[Source data]
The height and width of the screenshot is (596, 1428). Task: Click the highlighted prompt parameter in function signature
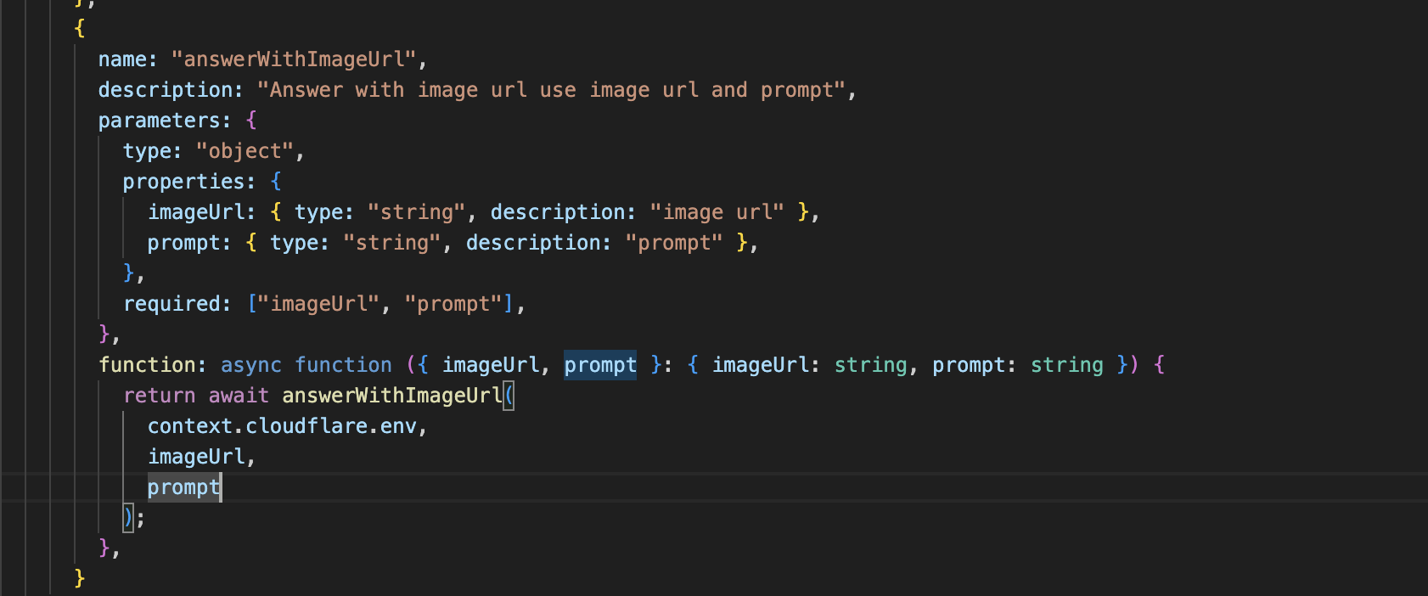point(600,365)
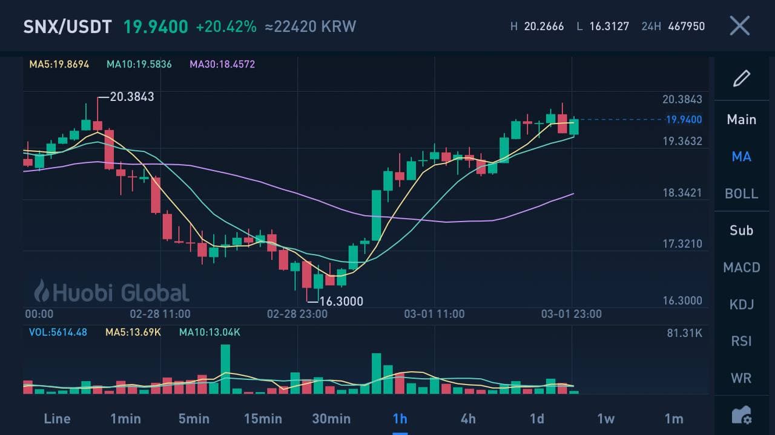Switch chart to 5min interval
775x435 pixels.
click(194, 419)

*WHAT THE TASK REQUIRES*:
The records above need to be printed in full and exactly, without any of the pictures.

*RESULT OF THE EXERCISE*:
The height and width of the screenshot is (596, 1428). Task: Click the highlighted prompt parameter in function signature
point(600,365)
Switch chart to 5min interval
775x435 pixels.
click(194, 419)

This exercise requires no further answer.